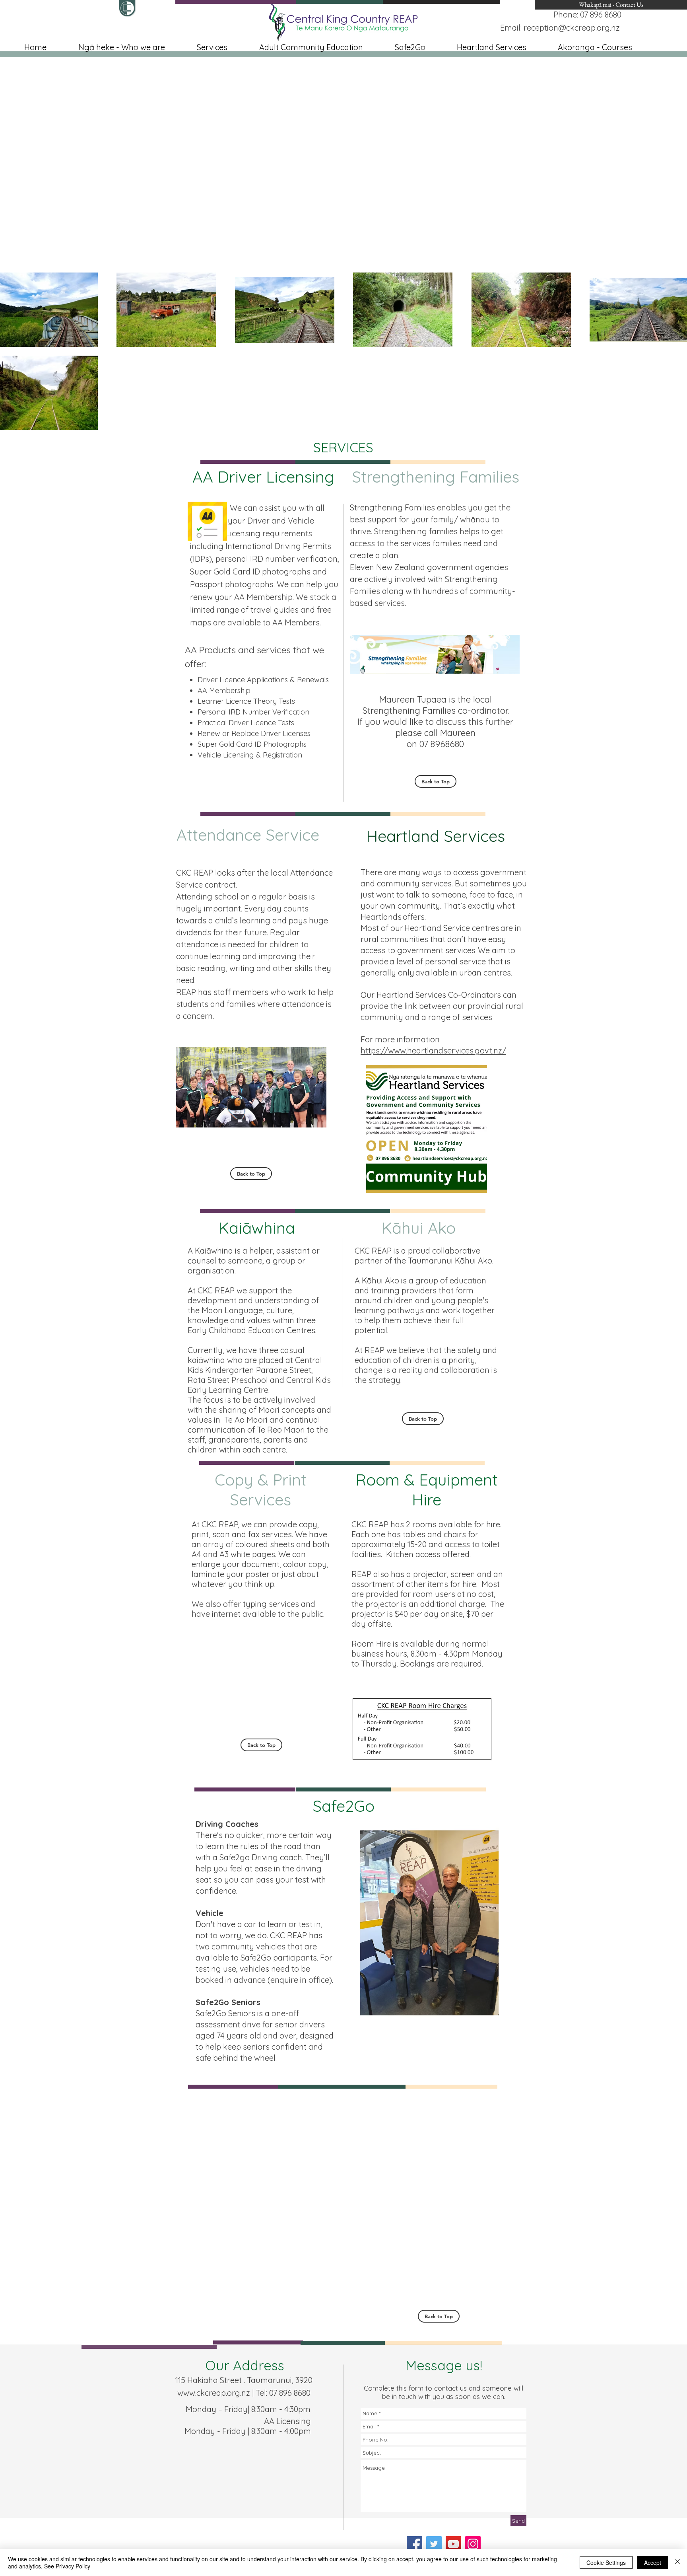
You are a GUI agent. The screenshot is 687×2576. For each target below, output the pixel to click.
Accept (652, 2562)
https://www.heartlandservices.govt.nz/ (433, 1050)
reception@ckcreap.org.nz (572, 28)
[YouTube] (453, 2544)
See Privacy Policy (67, 2566)
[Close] (677, 2562)
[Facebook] (414, 2544)
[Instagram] (473, 2544)
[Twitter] (434, 2544)
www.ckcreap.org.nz (213, 2393)
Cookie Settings (606, 2562)
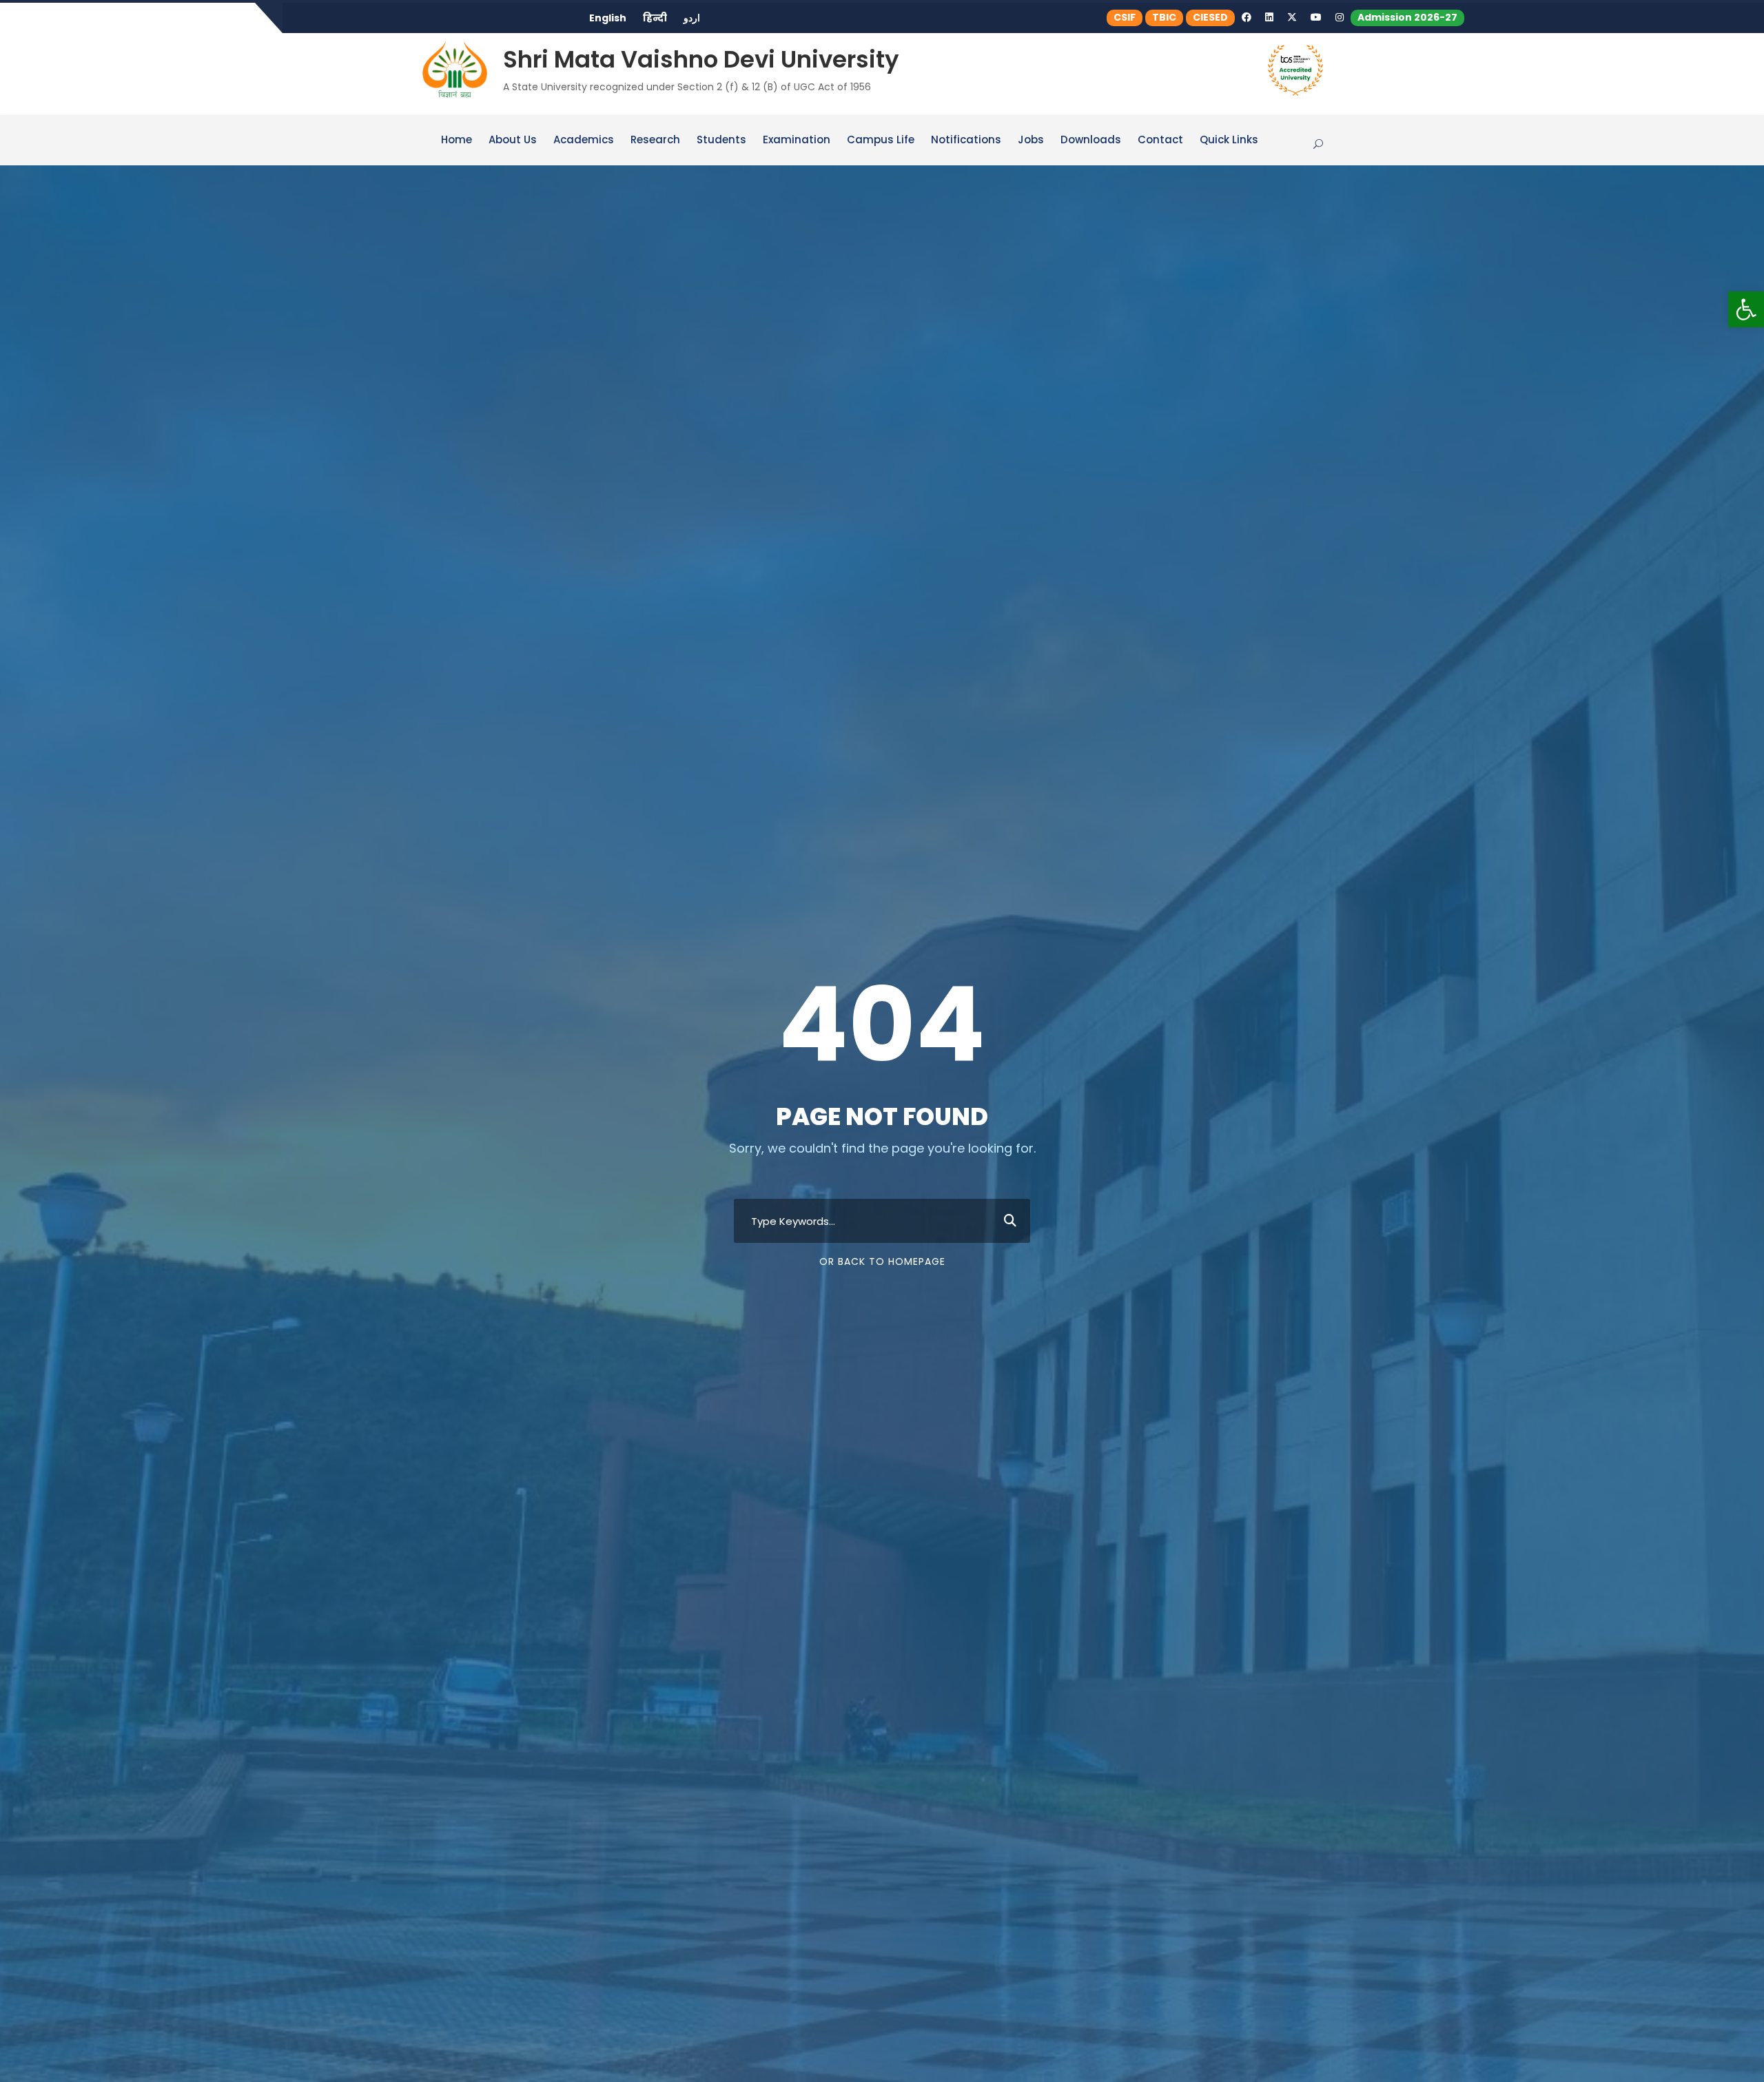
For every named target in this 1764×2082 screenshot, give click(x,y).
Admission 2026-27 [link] (1407, 17)
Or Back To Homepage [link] (882, 1261)
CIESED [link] (1210, 17)
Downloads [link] (1090, 140)
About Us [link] (513, 140)
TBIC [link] (1164, 17)
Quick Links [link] (1229, 140)
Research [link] (655, 140)
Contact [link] (1160, 140)
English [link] (607, 18)
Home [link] (456, 140)
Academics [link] (583, 140)
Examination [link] (796, 140)
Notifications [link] (966, 140)
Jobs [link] (1031, 140)
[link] (1746, 309)
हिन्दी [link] (655, 18)
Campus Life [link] (880, 140)
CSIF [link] (1125, 17)
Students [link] (721, 140)
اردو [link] (692, 18)
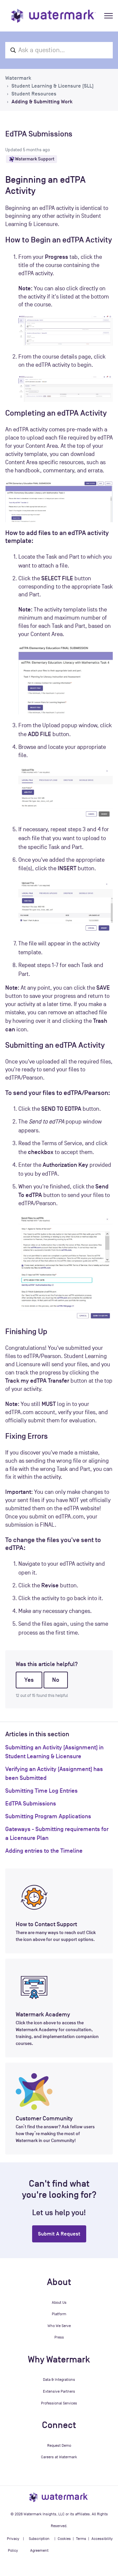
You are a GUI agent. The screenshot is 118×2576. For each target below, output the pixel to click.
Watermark (18, 78)
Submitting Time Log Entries (41, 1790)
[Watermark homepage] (53, 16)
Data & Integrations (59, 2379)
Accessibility (102, 2538)
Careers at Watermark (59, 2457)
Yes (29, 1679)
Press (59, 2337)
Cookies (64, 2538)
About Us (59, 2302)
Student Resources (33, 94)
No (55, 1679)
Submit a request (59, 2234)
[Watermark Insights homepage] (59, 2497)
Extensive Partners (59, 2391)
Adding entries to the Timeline (44, 1850)
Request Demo (59, 2445)
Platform (59, 2314)
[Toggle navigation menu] (108, 15)
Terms (81, 2538)
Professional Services (59, 2403)
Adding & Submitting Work (41, 101)
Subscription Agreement (39, 2544)
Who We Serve (59, 2325)
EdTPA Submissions (30, 1803)
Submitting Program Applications (48, 1816)
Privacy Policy (13, 2544)
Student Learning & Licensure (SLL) (52, 86)
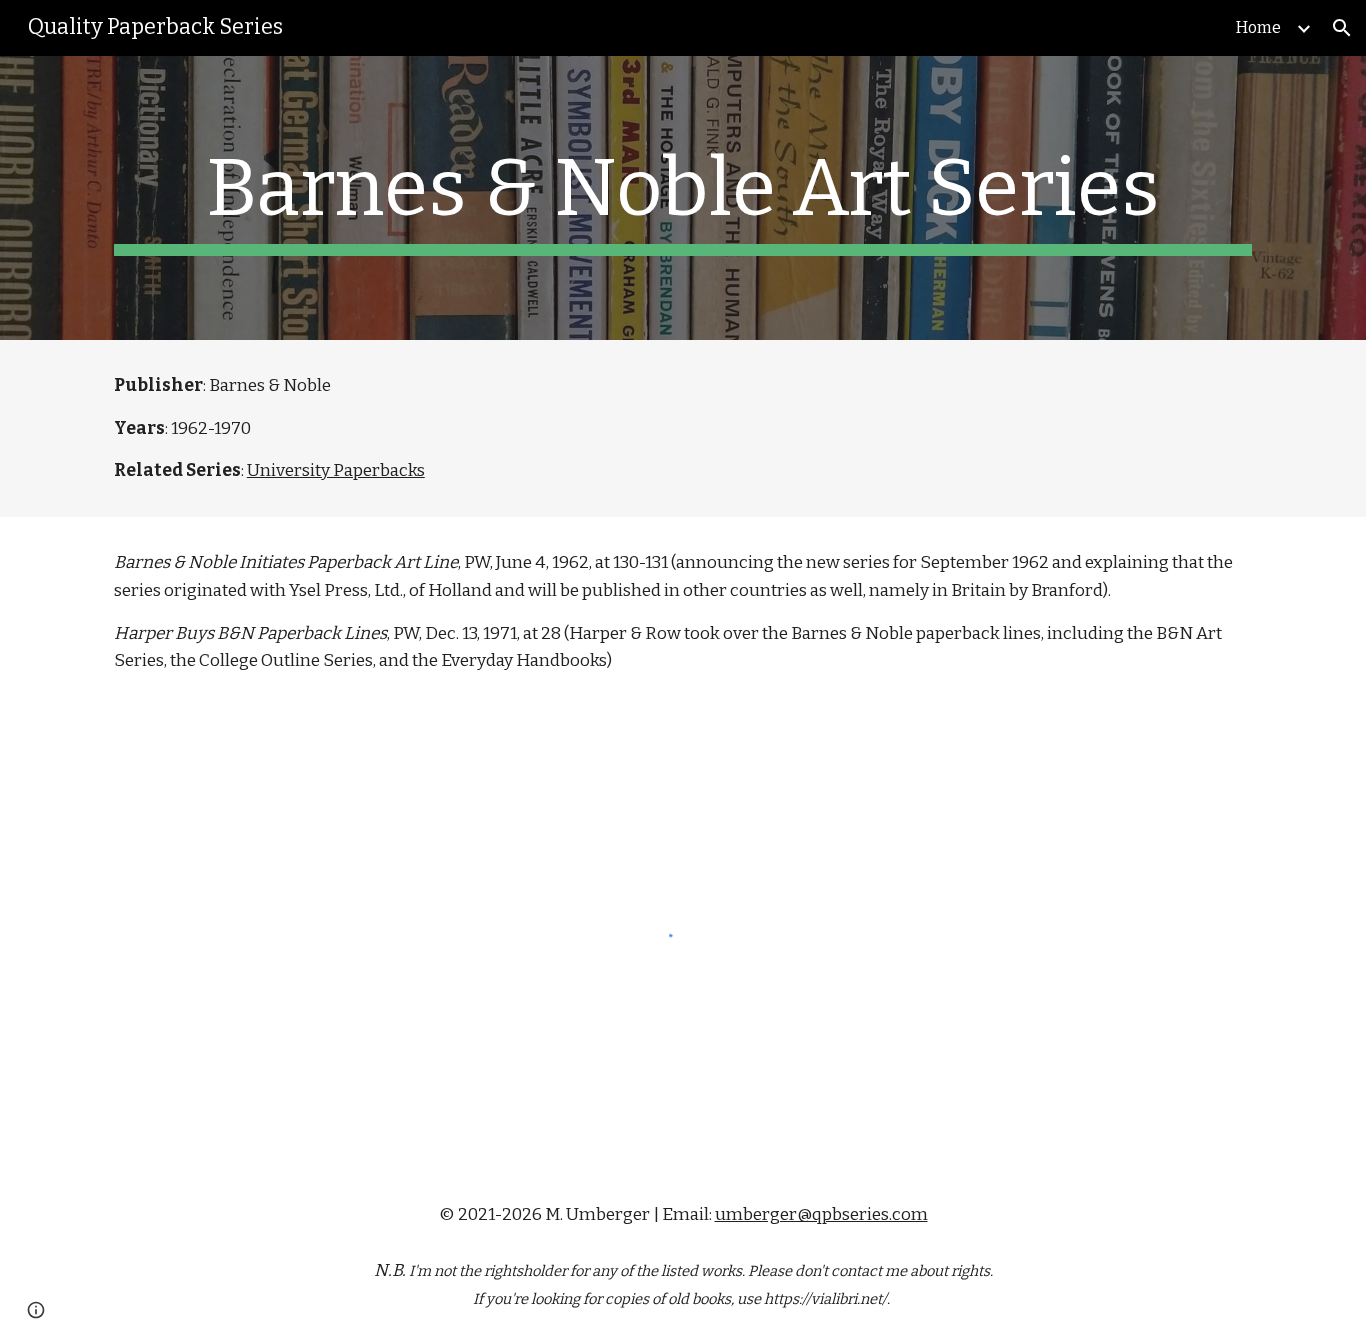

* Your objective
Write the lines from the line containing "Data & Integrations (59, 2379)" through the last line of the data out again exactly, and only those lines; pictures stay out.

* Response to the task
Data & Integrations (59, 2379)
Accessibility (102, 2538)
Careers at Watermark (59, 2457)
Yes (29, 1679)
Press (59, 2337)
Cookies (64, 2538)
About Us (59, 2302)
Student Resources (33, 94)
No (55, 1679)
Submit a request (59, 2234)
[Watermark Insights homepage] (59, 2497)
Extensive Partners (59, 2391)
Adding entries to the Timeline (44, 1850)
Request Demo (59, 2445)
Platform (59, 2314)
[Toggle navigation menu] (108, 15)
Terms (81, 2538)
Professional Services (59, 2403)
Adding & Submitting Work (41, 101)
Subscription Agreement (39, 2544)
Who We Serve (59, 2325)
EdTPA Submissions (30, 1803)
Submitting Program Applications (48, 1816)
Privacy Policy (13, 2544)
Student Learning & Licensure (SLL) (52, 86)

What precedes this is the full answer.